1818 Camaraderie and Rivalry on Display

The 1818 Summer Exhibition was dominated by portraits and landscapes and there was a marked paucity of history paintings, which might be attributed to exhaustion and a desire for normality following the cessation of the lengthy wars with Napoleon. The critical reception was for the most part positive, albeit low-key in tenor, but only a handful of works were singled out for critique or praise.  Of most note was Augustus Wall Callcott’s Mouth of the Tyne with a View of North and South Shields, and J.M.W. Turner’s Dort; or Dordrecht, the Dort Packet-Boat from Rotterdam becalmed (Fig. 1), which each attracted both fulsome accolades and vitriolic critique. The circumstances of the display of the two paintings offer a fascinating insight into the activities of the Hanging Committee and also provide a telling example of the camaraderie, rivalry, and in-jokes that characterised artistic relationships within the Royal Academy. Turner’s painting also sparked controversy, speaking to issues that were being vigorously debated more widely in the “ecosystem” of the art world—the complex network of co-dependent players in the British art world that included artists, critics, dealers, patrons, exhibiting societies, and artists’ colourmen.1 

Turner on a number of occasions made paintings that responded to the work of his contemporaries, often, though not invariably, in the spirit of playful rather than adversarial rivalry. His decision to embark on Dort may have been stimulated by Callcott’s luminous canvas the Pool of London, which he had exhibited to acclaim at the Academy in 1816, and which Turner, who was enormously impressed, had declared to be worth a thousand guineas.2 Turner’s designation of the titular packet-boat as “becalmed” may have been a humorous allusion to Callcott’s slow progress on his painting of Rotterdam commissioned by Earl Grey.3 Callcott was keenly aware of their relative speeds of execution, and he confided to the painter William Owen that he “could not [paint] such a picture” as the ‘View of Shields’ in less than 6 months, whereas Turner wd. paint such as ‘The View of Dort’ in a month.”4 Callcott was on the Hanging Committee in 1818, and he seems to have responded to Turner’s challenge with good humour since he agreed to Turner’s request to move Mouth of the Tyne from its original placement in order that the Dort might be hung prominently on the wall at the end of the Great Room.5

Explore the 1818 catalogue

The reviewer of The Morning Chronicle described Dort as “one of the most magnificent pictures ever exhibited and does honour to the age”,6 but responses were not uniformly laudatory, and the painting generated intense debate regarding Turner’s controversial artistic practices.

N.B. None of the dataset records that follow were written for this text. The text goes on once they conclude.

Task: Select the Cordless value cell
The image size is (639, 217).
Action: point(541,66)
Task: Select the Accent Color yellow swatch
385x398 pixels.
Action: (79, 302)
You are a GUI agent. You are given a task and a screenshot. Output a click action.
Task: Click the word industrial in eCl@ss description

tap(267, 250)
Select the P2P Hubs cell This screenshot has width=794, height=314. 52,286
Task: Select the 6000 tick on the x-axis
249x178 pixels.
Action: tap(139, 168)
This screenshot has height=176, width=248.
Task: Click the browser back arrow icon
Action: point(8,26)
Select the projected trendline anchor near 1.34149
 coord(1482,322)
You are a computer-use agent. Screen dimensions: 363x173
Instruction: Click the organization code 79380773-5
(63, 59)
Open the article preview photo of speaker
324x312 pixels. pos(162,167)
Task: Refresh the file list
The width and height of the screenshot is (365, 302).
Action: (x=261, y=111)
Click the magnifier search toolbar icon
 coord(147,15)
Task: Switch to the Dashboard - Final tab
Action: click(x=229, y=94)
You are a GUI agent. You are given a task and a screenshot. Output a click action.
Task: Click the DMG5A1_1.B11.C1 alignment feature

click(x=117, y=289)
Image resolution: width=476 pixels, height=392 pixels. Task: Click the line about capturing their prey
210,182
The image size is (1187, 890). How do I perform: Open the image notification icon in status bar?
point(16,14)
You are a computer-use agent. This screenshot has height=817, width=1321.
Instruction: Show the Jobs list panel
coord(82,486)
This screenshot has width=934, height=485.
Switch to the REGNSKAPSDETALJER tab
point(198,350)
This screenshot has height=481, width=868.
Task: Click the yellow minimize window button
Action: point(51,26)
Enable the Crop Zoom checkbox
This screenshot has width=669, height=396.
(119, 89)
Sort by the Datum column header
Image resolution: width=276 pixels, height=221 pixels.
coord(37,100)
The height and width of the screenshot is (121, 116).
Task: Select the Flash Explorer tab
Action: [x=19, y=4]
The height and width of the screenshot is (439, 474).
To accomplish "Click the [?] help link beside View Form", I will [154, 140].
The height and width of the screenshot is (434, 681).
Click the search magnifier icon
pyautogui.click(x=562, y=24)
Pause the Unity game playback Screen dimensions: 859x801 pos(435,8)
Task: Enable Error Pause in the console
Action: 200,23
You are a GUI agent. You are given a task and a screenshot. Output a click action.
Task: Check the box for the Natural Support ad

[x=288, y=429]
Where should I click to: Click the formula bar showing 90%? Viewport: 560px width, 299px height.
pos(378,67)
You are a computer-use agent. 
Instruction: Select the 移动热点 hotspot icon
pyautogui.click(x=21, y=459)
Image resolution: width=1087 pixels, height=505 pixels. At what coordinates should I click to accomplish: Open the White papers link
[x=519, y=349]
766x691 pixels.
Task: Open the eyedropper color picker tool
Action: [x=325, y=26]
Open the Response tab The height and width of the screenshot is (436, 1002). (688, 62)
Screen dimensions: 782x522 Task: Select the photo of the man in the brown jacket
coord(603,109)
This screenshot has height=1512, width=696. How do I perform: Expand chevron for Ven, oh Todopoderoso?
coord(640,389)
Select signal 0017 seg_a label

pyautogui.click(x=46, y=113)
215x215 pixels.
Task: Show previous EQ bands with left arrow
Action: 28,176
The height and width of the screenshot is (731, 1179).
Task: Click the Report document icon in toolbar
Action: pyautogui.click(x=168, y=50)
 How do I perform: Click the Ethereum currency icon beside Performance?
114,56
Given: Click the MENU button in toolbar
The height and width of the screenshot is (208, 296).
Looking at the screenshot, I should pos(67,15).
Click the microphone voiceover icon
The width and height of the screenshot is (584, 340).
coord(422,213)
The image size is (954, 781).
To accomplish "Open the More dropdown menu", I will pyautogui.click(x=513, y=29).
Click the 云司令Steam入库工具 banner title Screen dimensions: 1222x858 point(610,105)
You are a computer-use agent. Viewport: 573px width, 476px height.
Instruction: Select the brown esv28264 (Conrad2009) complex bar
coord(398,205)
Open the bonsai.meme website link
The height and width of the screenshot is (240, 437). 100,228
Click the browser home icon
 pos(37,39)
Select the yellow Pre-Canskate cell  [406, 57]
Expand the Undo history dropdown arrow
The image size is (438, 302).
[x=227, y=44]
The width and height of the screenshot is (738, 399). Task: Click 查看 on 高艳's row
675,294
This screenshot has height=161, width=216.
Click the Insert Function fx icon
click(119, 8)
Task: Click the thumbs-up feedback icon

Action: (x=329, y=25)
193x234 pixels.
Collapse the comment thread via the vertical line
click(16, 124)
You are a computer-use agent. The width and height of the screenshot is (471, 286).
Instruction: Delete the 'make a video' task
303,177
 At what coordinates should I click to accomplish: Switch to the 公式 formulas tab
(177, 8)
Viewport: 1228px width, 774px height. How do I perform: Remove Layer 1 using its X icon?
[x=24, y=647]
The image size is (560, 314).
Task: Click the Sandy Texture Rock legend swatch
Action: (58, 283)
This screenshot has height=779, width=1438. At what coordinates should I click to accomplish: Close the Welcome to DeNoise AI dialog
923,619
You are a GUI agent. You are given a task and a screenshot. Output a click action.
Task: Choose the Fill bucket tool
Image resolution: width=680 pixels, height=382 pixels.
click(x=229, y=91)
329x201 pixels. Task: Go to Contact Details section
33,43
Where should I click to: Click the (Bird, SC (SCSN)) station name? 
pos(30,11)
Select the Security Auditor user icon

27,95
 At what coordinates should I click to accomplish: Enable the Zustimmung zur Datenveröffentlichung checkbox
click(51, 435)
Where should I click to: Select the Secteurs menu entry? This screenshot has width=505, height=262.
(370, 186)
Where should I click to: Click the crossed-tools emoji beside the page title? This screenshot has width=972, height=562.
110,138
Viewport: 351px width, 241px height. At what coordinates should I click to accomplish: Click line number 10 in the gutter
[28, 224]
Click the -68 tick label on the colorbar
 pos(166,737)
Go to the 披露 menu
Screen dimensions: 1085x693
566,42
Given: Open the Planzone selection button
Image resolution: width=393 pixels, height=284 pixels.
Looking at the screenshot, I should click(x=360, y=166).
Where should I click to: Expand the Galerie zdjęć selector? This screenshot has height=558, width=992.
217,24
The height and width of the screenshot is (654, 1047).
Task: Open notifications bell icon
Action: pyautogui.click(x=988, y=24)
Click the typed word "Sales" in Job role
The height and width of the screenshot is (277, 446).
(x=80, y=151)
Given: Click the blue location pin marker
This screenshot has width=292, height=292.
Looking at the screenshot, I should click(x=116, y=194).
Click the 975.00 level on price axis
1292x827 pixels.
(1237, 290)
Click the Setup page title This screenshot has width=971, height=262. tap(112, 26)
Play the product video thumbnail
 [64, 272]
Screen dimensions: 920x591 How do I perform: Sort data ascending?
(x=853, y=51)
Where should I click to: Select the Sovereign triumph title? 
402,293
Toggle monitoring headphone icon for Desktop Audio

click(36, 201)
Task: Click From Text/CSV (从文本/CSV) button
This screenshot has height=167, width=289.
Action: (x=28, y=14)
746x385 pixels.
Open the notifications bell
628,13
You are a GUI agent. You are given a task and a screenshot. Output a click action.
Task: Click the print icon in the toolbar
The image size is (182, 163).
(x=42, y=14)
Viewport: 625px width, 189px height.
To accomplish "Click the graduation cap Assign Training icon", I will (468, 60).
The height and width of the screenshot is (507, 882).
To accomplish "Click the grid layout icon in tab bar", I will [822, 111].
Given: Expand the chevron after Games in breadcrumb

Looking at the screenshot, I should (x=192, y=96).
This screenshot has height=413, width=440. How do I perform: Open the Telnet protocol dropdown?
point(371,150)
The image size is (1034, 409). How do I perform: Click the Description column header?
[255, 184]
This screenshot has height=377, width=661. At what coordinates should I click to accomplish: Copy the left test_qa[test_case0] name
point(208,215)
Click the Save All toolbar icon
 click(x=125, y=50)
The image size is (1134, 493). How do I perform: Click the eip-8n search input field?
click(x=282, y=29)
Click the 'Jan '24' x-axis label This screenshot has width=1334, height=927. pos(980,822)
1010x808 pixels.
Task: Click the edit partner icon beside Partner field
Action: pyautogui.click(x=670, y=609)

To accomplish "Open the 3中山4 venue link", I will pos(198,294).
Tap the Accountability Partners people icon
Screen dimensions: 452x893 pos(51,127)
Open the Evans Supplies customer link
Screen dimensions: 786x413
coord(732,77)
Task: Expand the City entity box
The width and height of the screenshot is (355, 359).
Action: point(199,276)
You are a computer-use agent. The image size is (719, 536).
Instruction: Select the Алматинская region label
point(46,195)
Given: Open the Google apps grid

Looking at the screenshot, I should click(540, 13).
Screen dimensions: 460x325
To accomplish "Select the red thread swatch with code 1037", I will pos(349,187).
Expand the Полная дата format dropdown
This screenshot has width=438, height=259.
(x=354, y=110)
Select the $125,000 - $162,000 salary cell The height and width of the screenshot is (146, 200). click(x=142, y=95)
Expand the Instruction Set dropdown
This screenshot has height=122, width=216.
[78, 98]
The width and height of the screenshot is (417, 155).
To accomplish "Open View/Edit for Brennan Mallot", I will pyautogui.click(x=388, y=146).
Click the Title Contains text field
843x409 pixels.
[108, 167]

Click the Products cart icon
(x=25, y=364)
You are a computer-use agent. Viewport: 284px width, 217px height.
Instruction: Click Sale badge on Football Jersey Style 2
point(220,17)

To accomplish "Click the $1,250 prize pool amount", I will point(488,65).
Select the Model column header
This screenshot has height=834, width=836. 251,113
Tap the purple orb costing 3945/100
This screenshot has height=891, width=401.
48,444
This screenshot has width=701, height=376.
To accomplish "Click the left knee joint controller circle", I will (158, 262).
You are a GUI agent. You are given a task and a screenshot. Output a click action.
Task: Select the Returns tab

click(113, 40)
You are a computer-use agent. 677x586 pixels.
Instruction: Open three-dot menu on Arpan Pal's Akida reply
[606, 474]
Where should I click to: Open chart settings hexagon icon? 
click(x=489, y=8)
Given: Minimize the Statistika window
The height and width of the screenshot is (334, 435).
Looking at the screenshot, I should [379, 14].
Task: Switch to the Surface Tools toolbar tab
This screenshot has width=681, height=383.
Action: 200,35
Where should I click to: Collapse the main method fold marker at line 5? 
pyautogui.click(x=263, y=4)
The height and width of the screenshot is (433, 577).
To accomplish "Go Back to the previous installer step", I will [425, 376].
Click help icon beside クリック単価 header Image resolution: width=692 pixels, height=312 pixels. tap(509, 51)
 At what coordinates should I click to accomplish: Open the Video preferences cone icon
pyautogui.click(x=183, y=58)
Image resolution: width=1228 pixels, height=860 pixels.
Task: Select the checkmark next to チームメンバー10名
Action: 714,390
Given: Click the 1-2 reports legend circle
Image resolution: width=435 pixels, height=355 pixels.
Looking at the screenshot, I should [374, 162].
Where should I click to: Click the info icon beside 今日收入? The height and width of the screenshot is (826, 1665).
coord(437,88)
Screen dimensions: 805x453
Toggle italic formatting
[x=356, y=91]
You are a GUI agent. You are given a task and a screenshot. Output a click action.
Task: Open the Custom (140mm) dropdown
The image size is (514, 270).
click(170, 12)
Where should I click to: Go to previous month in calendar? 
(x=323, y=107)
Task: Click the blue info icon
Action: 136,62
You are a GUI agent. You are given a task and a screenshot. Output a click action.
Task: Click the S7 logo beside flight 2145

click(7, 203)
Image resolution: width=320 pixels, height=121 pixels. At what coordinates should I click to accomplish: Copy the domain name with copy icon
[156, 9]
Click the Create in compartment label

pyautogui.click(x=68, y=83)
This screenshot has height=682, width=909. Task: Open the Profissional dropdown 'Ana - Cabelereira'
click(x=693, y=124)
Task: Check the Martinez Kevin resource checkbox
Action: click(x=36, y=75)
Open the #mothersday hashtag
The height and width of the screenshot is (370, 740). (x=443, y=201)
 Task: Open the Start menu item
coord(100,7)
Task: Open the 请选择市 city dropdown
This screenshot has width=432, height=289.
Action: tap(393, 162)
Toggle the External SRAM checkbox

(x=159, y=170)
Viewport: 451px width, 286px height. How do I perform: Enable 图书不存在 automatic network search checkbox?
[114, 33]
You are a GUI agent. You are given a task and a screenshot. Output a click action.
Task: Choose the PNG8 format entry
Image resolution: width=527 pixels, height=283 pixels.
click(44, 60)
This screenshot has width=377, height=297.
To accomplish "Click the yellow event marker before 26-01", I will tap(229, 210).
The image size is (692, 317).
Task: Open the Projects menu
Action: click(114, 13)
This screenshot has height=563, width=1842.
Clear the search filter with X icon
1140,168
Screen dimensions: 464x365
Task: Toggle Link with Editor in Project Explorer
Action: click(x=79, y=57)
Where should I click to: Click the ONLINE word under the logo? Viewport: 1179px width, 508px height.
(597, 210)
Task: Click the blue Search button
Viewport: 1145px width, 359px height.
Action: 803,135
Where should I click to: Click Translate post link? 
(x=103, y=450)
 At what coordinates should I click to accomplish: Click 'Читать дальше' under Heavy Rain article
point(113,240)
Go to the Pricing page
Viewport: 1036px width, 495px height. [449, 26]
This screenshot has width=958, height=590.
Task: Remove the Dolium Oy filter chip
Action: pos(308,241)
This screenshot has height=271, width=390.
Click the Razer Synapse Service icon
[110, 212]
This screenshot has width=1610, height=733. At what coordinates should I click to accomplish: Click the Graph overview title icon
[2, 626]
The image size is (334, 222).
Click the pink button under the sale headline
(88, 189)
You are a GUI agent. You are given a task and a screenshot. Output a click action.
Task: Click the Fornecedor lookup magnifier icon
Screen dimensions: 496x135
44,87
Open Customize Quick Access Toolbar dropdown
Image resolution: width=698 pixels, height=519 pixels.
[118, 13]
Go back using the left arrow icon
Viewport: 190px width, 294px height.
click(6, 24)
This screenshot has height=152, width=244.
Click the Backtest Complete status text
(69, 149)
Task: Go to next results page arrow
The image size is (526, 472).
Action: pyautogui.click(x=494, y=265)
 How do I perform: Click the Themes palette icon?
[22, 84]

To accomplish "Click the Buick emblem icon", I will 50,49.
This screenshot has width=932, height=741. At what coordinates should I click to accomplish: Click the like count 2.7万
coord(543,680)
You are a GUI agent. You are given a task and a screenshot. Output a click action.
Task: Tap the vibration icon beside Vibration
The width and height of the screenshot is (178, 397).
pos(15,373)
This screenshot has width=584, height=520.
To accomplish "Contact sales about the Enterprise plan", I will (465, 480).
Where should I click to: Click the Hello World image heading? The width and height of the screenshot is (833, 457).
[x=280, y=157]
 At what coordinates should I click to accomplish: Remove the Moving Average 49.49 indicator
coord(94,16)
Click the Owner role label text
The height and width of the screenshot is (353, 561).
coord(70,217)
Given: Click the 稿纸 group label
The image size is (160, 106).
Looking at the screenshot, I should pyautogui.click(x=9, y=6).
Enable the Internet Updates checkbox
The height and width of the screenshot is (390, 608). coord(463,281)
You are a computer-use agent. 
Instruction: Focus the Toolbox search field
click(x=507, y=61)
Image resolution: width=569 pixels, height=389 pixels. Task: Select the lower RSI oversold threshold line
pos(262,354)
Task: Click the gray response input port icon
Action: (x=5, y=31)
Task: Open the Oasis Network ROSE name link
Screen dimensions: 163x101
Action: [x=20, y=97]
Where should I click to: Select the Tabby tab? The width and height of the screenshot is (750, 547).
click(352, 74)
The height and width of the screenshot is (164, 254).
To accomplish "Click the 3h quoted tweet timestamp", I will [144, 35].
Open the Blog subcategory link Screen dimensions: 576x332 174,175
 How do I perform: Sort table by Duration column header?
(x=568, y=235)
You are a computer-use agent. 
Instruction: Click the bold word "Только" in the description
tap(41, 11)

The much remarked upon bright chromatic scale of Dort, achieved in part by Turner’s use of the recently introduced pigment chrome yellow and his hallmark white grounds, marks a watershed both in his painting practice and that of his contemporaries. Many of the identifiable works that were also hung in the Great Room, Thomas Lawrence’s equestrian portrait of the Duke of Wellington clad in a black cloak, which was placed directly above Dort, Lawrence’s full-length of the Prince Regent, and George Dawe’s portraits of Princess Charlotte and Prince Leopold, were dark in coloration. The picture must have appeared dazzling, as attested by the painter Henry Thomson’s comment to Joseph Farington that its brilliance “almost puts your eyes out”.7 More prosaic commentators were troubled by the intensity of the light that they deemed more appropriate to southern climes, and the painting generated debate regarding the necessity for realism in landscape subjects. Visitors to the Exhibition may also have been struck by the eloquent contrast of the startling luminosity and cheerful quotidian subject of Dort with the subdued palette and elegaic theme of the Turner’s painting Field of Waterloo, which was accompanied by verses from Lord Byron’s Childe Harolde’s Pilgrimage that stressed the human suffering rather than the heroism of battle. Turner may even have intended the two paintings as companion works articulating the binaries of war and peace.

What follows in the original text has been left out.